↓
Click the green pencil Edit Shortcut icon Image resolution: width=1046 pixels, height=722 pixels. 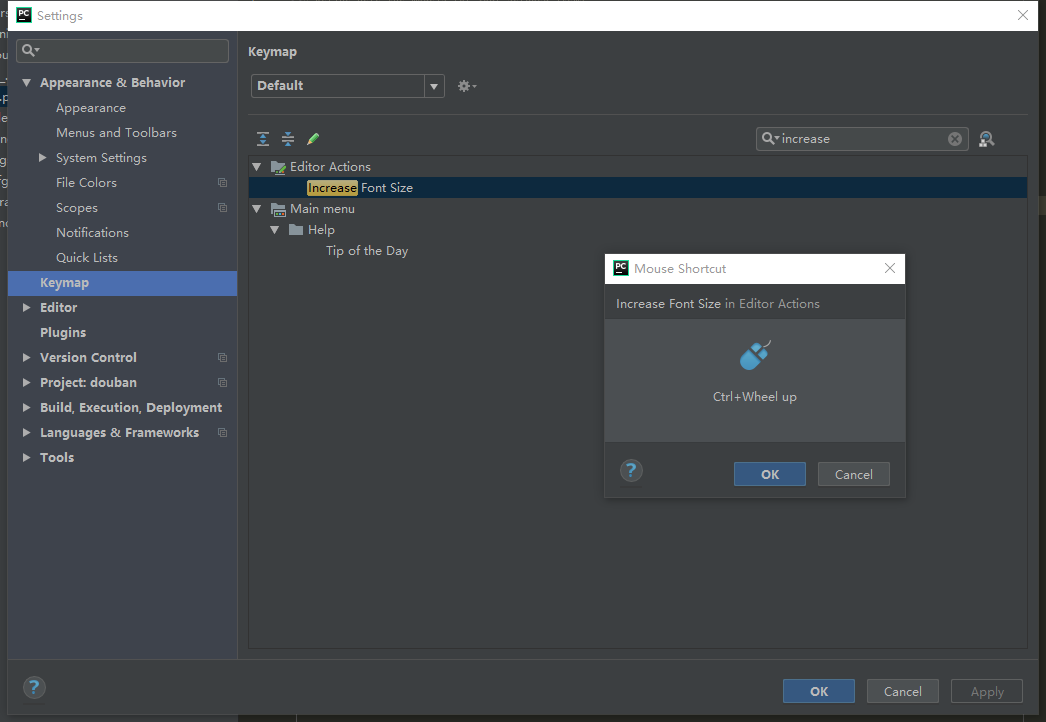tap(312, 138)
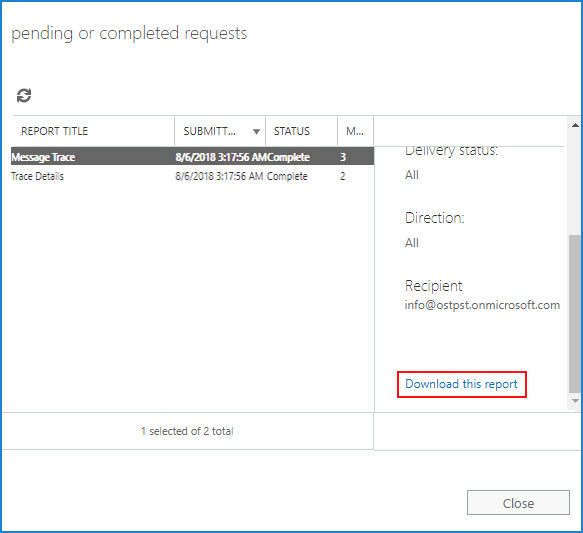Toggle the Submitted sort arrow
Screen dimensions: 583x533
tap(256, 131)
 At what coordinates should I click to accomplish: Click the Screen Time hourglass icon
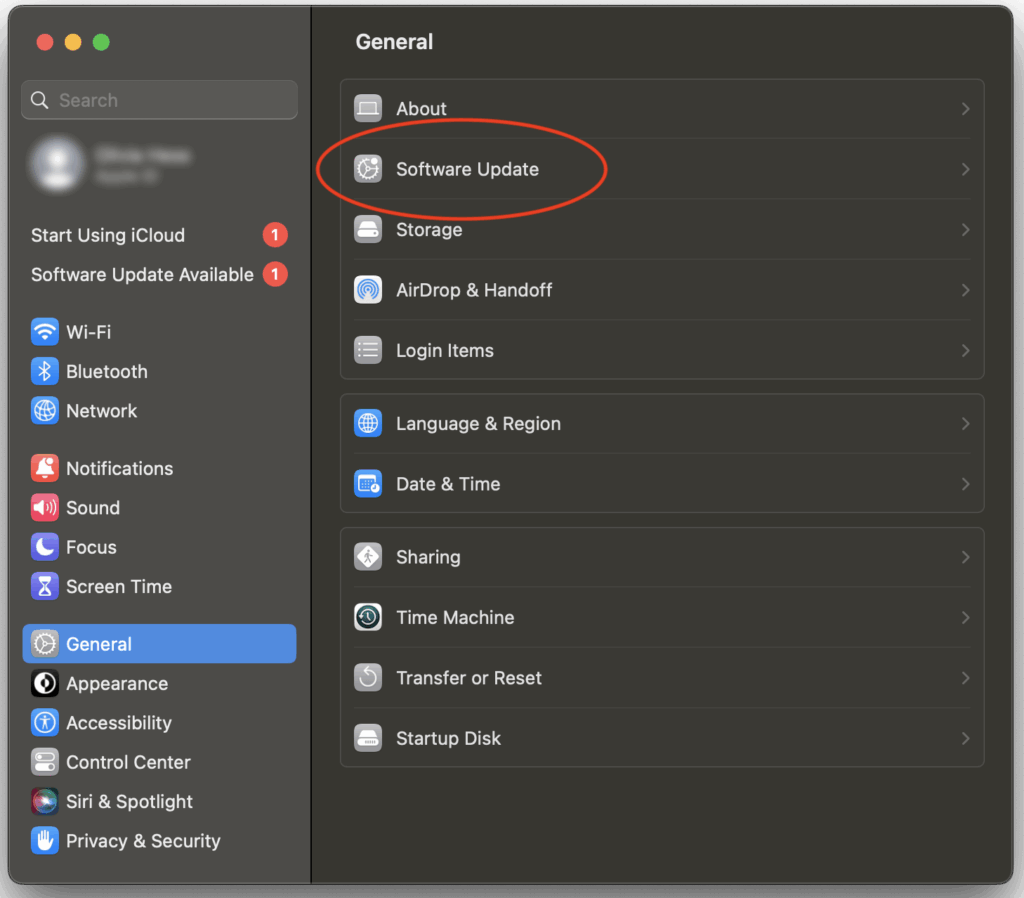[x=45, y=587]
↑
▸ EXERCISE INSTRUCTIONS:
Copy exactly the lines from the line that contains "At what coordinates" through the last line of the records above, both ends included, but leave out the pictures.

▸ YOUR RESPONSE:
 At what coordinates should I click to accomplish: Click the Screen Time hourglass icon
[x=45, y=587]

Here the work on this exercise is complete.